Non possono mancare, in un'opera così poetica, riflessioni, osservazioni,
idee. I dialoghi tra Calvin ed Hobbes sono alcuni tra i momenti più
belli dell'intero fumetto: i due parlano di vita e morte, di amore, della
società che li circonda. Calvin, bambino, trova in Hobbes quella
serenità, quell'equilibrio che lui non ha ancora raggiunto.
Che siano in corsa su una slitta o che siedano sotto un albero, il
rapporto è sempre lo stesso: Hobbes è maturo ed esperto della
vita; Calvin inizia a porsi i primi dubbi, ma trae di continuo conclusioni
assolutamente arbitrarie.
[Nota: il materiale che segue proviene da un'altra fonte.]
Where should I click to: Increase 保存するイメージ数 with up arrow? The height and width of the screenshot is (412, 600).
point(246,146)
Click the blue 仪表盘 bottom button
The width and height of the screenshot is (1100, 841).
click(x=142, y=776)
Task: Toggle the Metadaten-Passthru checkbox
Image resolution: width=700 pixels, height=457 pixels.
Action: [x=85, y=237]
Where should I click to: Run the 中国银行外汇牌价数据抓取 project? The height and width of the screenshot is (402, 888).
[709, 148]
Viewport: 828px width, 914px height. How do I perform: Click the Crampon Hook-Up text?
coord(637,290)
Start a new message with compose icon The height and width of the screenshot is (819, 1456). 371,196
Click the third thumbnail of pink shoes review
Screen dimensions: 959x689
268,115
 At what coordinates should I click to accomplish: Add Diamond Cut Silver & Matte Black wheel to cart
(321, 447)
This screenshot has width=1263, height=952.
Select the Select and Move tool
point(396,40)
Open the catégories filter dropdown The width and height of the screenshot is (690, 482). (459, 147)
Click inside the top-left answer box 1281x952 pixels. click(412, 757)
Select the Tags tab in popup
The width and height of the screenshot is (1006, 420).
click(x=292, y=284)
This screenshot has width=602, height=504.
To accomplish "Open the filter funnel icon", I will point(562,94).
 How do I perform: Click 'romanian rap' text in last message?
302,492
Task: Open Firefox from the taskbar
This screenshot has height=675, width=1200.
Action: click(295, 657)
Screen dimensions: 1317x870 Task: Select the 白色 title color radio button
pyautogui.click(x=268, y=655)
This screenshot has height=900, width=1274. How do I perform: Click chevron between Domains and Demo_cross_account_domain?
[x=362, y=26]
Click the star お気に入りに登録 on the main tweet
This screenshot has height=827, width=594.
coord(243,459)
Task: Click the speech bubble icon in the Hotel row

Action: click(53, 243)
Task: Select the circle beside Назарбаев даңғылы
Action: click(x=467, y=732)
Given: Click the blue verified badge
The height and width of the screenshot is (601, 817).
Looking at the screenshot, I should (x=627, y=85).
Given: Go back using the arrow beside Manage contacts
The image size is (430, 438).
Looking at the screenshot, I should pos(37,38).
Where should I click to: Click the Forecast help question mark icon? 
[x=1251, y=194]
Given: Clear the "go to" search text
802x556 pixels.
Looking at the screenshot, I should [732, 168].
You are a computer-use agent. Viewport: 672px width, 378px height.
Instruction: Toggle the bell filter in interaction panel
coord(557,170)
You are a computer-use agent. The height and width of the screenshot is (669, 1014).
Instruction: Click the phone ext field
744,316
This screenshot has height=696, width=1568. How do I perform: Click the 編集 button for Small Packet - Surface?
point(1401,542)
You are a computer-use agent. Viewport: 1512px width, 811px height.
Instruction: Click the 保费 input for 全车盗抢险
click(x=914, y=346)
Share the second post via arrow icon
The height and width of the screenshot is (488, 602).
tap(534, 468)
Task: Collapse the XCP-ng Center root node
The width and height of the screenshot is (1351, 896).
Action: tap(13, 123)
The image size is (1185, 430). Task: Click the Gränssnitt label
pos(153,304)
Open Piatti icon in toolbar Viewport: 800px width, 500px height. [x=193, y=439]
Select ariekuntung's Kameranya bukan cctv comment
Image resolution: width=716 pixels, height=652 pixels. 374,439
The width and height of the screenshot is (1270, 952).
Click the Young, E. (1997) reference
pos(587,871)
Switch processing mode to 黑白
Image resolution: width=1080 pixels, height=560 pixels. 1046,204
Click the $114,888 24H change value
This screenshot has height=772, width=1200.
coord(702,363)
La poesia, la compiutezza e la profondità
di questi dialoghi basterebbero da soli a dar valore a tutta l'opera.
Per finire, parliamo un po' del Watterson disegnatore. La cosa che più
colpisce è la perfezione e la duttilità della sua china:
ora rude e "tagliata", ora morbida e rassicurante, riesce sempre a narrare
in modo complementare al testo. Non vi è il minimo scarto tra balloons
e disegni.
Lo stile molto cartoonico permette un'immediata "identificazione" dei
personaggi: Calvin, i genitori, la signora Vermoni, tutti ricordano qualcuno
che abbiamo già conosciuto. Le creature di Watterson, finissimo
osservatore, assurgono quasi al livello di icone.
Ho premesso, all'inizio dell'articolo, che avrei tentato di rispettare
lo spirito di Bill: non so se ci sono riuscito. Forse ho detto troppo,
ho troppo sezionato, non ho saputo essere sufficientemente delicato. In
tal caso, mi scuso. Le intenzioni erano delle migliori.